On Tuesday, June 2, 2014, the Michigan state senate passed a number of important bills, all of which are aimed to help lift Detroit out of its $18 billion bankruptcy. Approval by Governor Rick Snyder is all but guaranteed, as he has been a vocal advocate for providing state money to Michigan’s largest city. The measures had been previously approved by the state house of representatives on May 22.
The speed at which the bills passed through the state house and senate illustrate the state’s commitment to have the so-called “Grand Bargain” in Detroit’s debt adjustment plan in place by the time that U.S. Bankruptcy Judge Steven Rhodes has set the first hearing (June 24) on Detroit’s debt adjustment plan to determine if it is fair and feasible.

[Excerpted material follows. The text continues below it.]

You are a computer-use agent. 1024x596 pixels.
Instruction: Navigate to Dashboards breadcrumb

Under the “Grand Bargain” Michigan will contribute nearly $195 million up front, while another $466 million pledged over 20 years by philanthropic foundations and the Detroit Institute of Arts, would be used to ease pension cuts for city retirees. As we mentioned in the previous post, the “Grand Bargain” would also protect city art works from being sold to raise money to pay creditors.
Where is Michigan coming up with $195 million dollars? The answer is not big motors, but big tobacco. The bills passed on Tuesday would allow the state to withdraw money from its “rainy day fund” and replenish it over time from the state’s share of a national settlement with U.S. tobacco companies.

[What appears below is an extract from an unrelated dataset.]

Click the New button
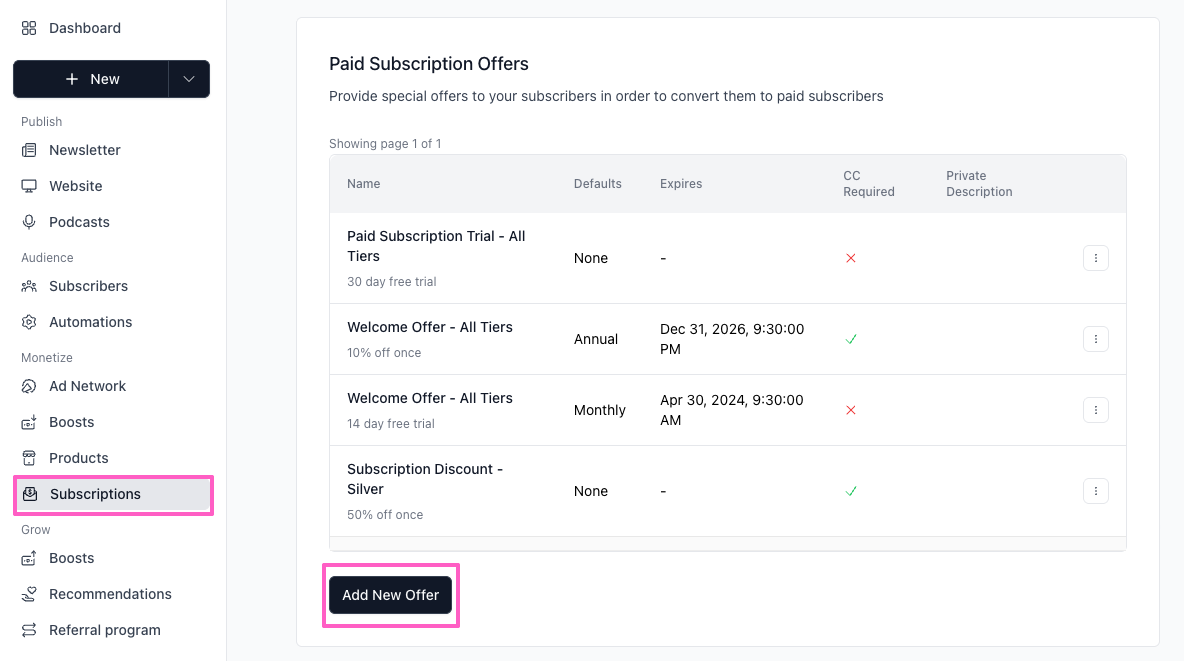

Michigan’s contribution is not as philanthropic, however, as it seems at first blush. Although invaluable to Detroit at this present juncture, the contribution is envisioned to save the state hundreds of millions of dollars in the long-run in legal fees and social services.
Although the “Grand Bargain” is but a signature away from being in place, Detroit residents and pensioners should not yet celebrate. Many creditors, including those we have mentioned in previous posts, continue to vehemently oppose the proposed plan. A giant hurdle has been crossed, but many more stand in the way of confirmation.